There are many exciting events that will occur at NCPTW 2015 including, but not limited to: Formal sessions, various types of breakouts, social gatherings (luncheon, meet/ greets, etc.), award ceremonies, planning committees, networking (meeting, talking, meals) and keynote speakers (during which there are no other sessions going on).
Where do I go? How do I choose what sessions to attend?
Attendees choose which sessions they wish to attend. A program will be issued that explains the breakouts/sessions (often there are several related themes on a block). Read the program in its entirety and note the sessions that spark your interest. In one block there may be multiple sessions about a similar topic. Ways by which you might choose which breakouts to attend include interest in subject matter, supporting specific individuals (often from own institution), or because the presenter may be someone you know/respect, regardless of their presentation’s subject matter. You may even want to attend sessions whose subject matter lies outside the topics you are accustomed to. Take useful notes on each session you attend and jot down any questions you may have. Please be sure to ask any questions you may have, as your questions may be more important than you think. If you absolutely must leave a session early, be sure to do so in an inconspicuous, as not to disrupt those around you. Do the same if you arrive late to a session. Do not hesitate to introduce yourself to a scholar whose work you admire and of course, be sure to network as much as possible, and refrain from socializing exclusively with scholars from your own institution.
What types of sessions are usually presented?
The most typical of presentations are individual & panel presentations, round tables, poster presentations, and workshops. Each type of session differs in its overall design. Round tables, for example, are meant to create conversations among the attendees. Other types presentations involve more lecture or formal presentation. Workshops allow attendees to develop something tangible they can take away from the conference right in the session.
What do sessions consist of?
Sessions consist largely of publication of primary research, theoretical presentations, best practices (what works for us and why it may be valuable to others), and topical presentations.
How are sessions carried out?
Sessions typically begin with an introduction of presentations and speakers by the session chair (or moderator). Time should be reserved for questions at end of each block.
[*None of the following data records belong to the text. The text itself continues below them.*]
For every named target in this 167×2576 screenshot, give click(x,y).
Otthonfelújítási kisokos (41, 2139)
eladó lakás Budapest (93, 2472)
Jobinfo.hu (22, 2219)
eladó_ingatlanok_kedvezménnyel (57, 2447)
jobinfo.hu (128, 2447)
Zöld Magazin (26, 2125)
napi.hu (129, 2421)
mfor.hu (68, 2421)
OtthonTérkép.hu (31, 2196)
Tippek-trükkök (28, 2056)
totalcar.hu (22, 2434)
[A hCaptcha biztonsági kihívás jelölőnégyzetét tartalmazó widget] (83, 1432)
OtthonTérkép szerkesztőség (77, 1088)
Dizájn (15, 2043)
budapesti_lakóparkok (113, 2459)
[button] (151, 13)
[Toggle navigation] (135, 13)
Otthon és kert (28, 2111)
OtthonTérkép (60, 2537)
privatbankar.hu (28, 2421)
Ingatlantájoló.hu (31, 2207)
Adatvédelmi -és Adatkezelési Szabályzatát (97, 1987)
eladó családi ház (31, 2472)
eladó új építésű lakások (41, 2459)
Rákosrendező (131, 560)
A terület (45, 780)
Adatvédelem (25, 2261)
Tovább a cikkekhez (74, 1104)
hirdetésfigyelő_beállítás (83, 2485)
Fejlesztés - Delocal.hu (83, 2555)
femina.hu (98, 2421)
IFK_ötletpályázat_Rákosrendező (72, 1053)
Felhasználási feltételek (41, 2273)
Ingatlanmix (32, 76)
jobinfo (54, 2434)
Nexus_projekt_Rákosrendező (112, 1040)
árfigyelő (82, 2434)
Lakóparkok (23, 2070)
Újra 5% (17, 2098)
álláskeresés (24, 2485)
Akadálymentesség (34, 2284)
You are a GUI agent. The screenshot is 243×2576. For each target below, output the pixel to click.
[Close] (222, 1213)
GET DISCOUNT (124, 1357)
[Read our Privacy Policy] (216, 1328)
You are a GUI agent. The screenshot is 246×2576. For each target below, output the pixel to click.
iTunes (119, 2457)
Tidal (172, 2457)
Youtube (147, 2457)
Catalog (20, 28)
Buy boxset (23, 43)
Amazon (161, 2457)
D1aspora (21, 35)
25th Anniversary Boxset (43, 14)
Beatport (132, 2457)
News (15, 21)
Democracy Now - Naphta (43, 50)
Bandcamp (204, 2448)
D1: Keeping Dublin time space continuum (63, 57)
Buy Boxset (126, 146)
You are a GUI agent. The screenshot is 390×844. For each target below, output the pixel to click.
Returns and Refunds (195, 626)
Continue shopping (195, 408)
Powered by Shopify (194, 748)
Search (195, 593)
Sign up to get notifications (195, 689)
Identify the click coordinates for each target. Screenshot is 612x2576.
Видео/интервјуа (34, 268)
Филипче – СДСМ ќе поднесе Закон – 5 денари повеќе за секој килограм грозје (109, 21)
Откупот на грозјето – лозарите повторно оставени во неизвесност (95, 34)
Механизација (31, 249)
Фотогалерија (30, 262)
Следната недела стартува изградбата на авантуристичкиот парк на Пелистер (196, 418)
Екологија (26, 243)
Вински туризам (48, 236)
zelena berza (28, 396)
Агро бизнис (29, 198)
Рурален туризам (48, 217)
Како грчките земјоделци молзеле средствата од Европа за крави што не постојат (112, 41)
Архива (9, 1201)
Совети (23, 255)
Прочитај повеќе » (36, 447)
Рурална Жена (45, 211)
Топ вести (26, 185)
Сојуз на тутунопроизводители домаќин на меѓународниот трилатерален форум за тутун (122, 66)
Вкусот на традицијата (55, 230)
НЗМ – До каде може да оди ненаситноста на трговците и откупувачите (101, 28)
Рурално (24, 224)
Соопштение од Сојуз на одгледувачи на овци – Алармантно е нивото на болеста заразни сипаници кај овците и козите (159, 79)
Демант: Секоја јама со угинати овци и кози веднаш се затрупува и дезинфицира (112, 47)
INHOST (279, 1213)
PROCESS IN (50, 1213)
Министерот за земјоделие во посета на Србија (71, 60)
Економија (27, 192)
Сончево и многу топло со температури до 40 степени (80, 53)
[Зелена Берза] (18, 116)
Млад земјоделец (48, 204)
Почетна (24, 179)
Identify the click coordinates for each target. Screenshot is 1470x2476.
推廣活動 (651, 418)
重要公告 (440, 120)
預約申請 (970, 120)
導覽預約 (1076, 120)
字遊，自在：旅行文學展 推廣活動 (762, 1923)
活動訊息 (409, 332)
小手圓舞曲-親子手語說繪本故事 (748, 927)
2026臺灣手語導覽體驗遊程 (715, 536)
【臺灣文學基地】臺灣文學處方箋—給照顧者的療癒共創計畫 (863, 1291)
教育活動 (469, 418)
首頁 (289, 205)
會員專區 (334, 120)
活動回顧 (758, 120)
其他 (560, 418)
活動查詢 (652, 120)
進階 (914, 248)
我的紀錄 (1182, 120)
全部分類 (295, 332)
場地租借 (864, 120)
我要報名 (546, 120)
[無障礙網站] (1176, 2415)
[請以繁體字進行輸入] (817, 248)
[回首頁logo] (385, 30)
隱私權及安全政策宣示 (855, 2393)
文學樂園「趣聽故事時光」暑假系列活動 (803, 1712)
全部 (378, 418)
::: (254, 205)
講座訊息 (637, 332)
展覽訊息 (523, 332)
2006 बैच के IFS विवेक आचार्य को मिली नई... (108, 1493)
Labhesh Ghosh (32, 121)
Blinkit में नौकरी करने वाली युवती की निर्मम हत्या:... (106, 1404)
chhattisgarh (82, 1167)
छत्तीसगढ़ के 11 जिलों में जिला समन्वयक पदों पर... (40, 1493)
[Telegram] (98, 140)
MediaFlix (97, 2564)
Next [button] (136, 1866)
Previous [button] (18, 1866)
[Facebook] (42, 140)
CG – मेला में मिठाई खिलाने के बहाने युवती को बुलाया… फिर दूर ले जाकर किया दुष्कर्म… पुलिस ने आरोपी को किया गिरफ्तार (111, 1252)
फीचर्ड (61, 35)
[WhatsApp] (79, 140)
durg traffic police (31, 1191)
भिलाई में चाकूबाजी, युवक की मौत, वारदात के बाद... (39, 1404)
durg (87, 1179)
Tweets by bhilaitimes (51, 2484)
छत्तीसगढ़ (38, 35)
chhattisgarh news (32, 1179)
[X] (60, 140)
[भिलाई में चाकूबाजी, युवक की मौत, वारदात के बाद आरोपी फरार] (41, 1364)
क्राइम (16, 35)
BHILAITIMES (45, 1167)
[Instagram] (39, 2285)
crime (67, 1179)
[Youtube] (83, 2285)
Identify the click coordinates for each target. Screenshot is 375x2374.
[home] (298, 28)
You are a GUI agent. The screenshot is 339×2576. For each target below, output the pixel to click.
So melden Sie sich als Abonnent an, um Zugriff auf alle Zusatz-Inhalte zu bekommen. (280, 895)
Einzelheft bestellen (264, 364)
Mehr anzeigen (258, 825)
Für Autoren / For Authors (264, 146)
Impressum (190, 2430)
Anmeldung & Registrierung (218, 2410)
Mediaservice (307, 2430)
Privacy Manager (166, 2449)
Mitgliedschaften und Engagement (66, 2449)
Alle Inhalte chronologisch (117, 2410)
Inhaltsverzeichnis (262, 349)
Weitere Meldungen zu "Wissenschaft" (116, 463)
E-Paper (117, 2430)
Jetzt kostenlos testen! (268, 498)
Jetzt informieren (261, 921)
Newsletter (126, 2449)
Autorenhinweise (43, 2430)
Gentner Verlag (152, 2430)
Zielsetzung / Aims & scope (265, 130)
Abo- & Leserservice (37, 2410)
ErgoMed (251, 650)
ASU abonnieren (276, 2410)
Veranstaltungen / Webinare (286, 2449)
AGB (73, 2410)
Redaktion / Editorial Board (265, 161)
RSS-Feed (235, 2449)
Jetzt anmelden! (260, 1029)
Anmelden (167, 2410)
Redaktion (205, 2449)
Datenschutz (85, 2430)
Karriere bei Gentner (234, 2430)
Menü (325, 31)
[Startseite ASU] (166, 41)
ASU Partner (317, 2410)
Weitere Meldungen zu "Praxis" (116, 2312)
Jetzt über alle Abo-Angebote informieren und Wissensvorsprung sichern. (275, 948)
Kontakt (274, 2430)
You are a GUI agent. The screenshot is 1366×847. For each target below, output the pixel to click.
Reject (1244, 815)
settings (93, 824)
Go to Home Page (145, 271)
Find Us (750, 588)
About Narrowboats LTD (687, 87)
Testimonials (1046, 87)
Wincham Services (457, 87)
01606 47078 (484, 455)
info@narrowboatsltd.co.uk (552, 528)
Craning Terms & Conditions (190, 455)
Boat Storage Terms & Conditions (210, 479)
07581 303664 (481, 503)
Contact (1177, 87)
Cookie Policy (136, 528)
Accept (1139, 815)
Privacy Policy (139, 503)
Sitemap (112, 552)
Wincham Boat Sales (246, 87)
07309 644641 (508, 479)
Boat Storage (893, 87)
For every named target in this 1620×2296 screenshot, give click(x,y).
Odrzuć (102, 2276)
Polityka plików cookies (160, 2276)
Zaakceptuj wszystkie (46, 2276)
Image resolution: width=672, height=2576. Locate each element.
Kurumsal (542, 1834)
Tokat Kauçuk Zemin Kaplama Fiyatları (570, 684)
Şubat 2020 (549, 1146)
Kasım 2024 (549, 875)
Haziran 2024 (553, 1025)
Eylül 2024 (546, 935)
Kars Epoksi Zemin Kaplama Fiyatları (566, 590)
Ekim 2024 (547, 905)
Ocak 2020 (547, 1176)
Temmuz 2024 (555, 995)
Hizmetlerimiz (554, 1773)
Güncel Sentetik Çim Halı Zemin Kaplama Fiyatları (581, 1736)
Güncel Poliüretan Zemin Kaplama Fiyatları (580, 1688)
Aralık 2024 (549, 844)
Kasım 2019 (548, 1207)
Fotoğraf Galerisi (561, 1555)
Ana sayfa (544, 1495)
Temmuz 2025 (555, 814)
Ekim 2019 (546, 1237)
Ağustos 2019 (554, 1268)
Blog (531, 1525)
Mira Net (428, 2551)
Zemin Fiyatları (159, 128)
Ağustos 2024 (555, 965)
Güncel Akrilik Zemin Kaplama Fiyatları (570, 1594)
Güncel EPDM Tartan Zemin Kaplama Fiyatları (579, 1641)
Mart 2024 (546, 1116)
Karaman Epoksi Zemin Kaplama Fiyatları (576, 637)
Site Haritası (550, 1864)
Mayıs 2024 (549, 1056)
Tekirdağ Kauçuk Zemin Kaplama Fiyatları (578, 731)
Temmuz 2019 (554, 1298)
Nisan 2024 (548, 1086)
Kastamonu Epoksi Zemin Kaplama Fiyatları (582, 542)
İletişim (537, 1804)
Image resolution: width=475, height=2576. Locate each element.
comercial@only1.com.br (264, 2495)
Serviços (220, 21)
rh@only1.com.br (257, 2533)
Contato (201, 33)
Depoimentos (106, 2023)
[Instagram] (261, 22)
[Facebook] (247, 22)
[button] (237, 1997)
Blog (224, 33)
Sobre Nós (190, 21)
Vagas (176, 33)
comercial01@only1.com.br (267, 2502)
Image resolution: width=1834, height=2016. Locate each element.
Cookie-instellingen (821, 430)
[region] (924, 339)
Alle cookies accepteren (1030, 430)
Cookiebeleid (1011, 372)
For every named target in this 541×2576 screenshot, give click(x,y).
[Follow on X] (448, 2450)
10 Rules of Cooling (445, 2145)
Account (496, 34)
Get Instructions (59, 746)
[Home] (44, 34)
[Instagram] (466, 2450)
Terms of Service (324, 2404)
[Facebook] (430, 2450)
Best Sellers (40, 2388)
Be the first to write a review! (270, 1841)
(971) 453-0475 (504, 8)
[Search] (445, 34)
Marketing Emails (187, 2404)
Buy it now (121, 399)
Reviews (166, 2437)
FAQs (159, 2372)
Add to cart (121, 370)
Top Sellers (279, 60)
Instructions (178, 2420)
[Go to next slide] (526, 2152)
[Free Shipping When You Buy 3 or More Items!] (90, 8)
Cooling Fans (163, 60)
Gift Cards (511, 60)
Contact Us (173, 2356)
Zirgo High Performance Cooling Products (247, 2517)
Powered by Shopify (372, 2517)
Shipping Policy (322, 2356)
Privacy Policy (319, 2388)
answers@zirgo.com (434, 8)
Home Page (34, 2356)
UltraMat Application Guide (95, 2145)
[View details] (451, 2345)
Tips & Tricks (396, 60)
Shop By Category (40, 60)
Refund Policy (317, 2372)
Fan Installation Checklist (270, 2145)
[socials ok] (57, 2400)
Also, keep in mind that breakout sessions may or may not involve participatory exercises, which are common in workshops.
How long is the conference?
NCPTW 2015 will last 3 days.
How long are the sessions?
Most sessions will usually last 60 minutes.
What is the purpose of a conference?
The purposes of a conference are to encourage scholarly inquiry, provide a venue for publication of research, build communities, elect memberships/leaderships, gain recognition in a given field, acts as a form of training for presenting in a scholarly community, and even to help promote the progression of a community or discipline. (In what direction are we moving as a field?)
How many people will be there?
There are approximately 500 people registered for the conference.
How many expected in each breakout room (session)?
The size of rooms varies, but most hold 30-60 people.
Does everyone stay the whole time? Where do people stay the nights?
Presenters are encouraged take part in the entire conference, and stay to participate in some part of it other than their own presentation. Conferences offer different types of registration (full week, weekend); most people stay in the hotel that is hosting the conference or one that is associated with it, which in our case will be the Little America. Host hotels often give rooming discounts to attendees.
What should I do after the conference?
Always debrief the presentations with your fellow scholars. There may have been material that you missed, which colleagues can fill you in on; you can also fill each other in on sessions that you (or they) may have missed. Take the time to reflect on what you have learned throughout the conference, and remember to share these things with fellow scholars. Also, be sure to find means of staying in contact with those whom you’ve networked with during the conference. There are many opportunities to be opened up through meeting new people in your field.